Sure, they were killers. But McGrath believes the violence was tempered by a code of honor that brought harm and sometimes death mainly to those who deserved it. And with the growing trend of senseless mayhem that has visited Los Angeles and the rest of the nation, he says, the code of the Old West still has something to teach modern men.

At 46, McGrath is an historian with a reputation for passion and insight into the lives and times of frontier men and women--good souls and bad--who peopled the great American West more than a century ago.

For him, these long-gone characters are as real as any modern adventurer. And in his eyes, their accomplishments don't pale in comparison--even to the deepest-sea diver, mountain climber or astronaut who has walked on the moon.

They're women such as Nellie Cashman and Belinda Mulrooney, two frontier-era entrepreneurs who mined the Old West like the best of contemporary businessmen, establishing everything from banks to boarding houses both in gold-crazy California and the Yukon.

"Just like thousands of others who came West, these women were adventurous," McGrath said. "They were courageous and enterprising and honorable--all the traits that helped them settle the West under contrary conditions, making this time the Homeric era of U.S. history."

The Thousand Oaks academician, a published author who teaches courses in American history at UCLA and Cal State Northridge, has some well-researched yet outspoken opinions about the wanderers who made their western odyssey in the face of disease, wild animals and Indian tribes fighting to protect their land.

For one thing, modern-day society has much to learn from the code of honor established way back then, McGrath says. In that supposedly shoot-'em-up era of seat-of-the-pants justice, the murder of innocent people was a rare occurrence, although it did indeed occur. In short, he says, people had a reason for being killed.

In a detailed study of Aurora and Bodie--two boom-town mining communities in Nevada and California, the author of "Gunfighters, Highwaymen & Vigilantes: Violence on the Frontier" has compared the reasons behind societal bloodshed then and now.

America has become a place where the innocent are killed on a daily basis.

"Today's criminal preys only on the weak, the old and the female," he said. "Every day, crimes are committed that just would not be tolerated in places like Aurora and Bodie.
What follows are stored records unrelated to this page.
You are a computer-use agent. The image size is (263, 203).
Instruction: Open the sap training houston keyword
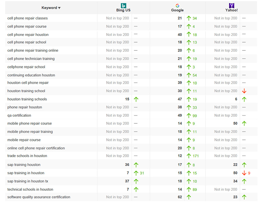point(24,165)
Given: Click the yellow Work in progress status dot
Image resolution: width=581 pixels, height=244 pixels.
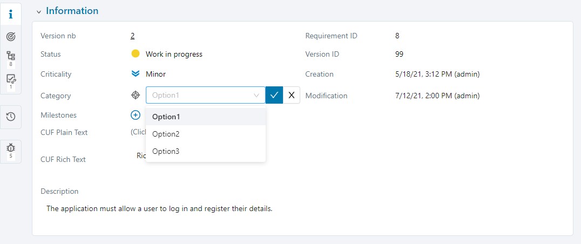Looking at the screenshot, I should coord(136,54).
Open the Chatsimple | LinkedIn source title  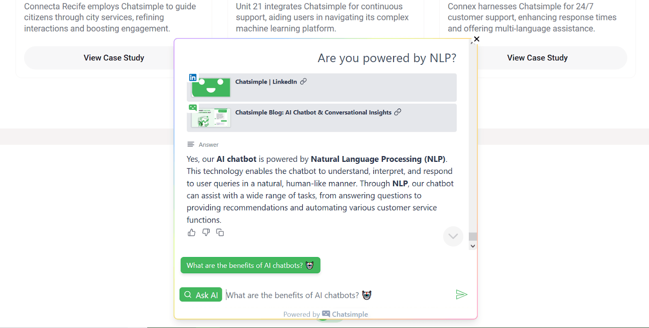tap(266, 82)
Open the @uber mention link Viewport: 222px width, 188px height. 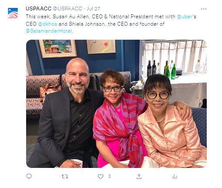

People would not just stand by and let these things occur. Justice would have been swift and sure."

There's yet another lesson to be learned from those frontier characters: America can arm itself as a way of protection. "One of the things that kept the Old West honest is that people carried firearms and knew how to use them.

"It's something we should keep in mind today as a deterrent to crime. That solitary woman on a dark street does not have to be vulnerable--if she has a gun that people figure she's ready to use."

Interviewed for numerous television histories of the Old West, McGrath is now writing a commentary piece for the academic magazine "Chronicles: A Magazine of American Culture" on his theories of the justice in America's frontier days. His article is entitled "Treat Them to a Good Dose of Lead."

And next spring, he will host a public forum at UCLA on the Old West and will be among several lecturers discussing crime, the role of women, and the Mexican bandido, Tiburcio Vasquez.

McGrath, a taut and muscular former Marine from Pacific Palisades who grew up surfing the local coastline, also fell in love with things past at a young age--a curiosity that has fueled countless hours sorting through dusty manuscripts.

"History is high adventure, especially the study of the American West," he said. "By studying history, you can live thousands of years, tens of thousands of lifetimes. You can escape to any frontier, any civilization."

As a historian, McGrath is part gossip, part investigator, part gadfly. When he talks of his characters, it is as though he were an old friend relating tales of a bygone relationship he misses very dearly.

Take Black Bart, one of McGrath's favorite characters, who lived a double life as a California stagecoach robber as well as a respectable San Francisco speculator known for his snappy wool suits and diamond stick pins.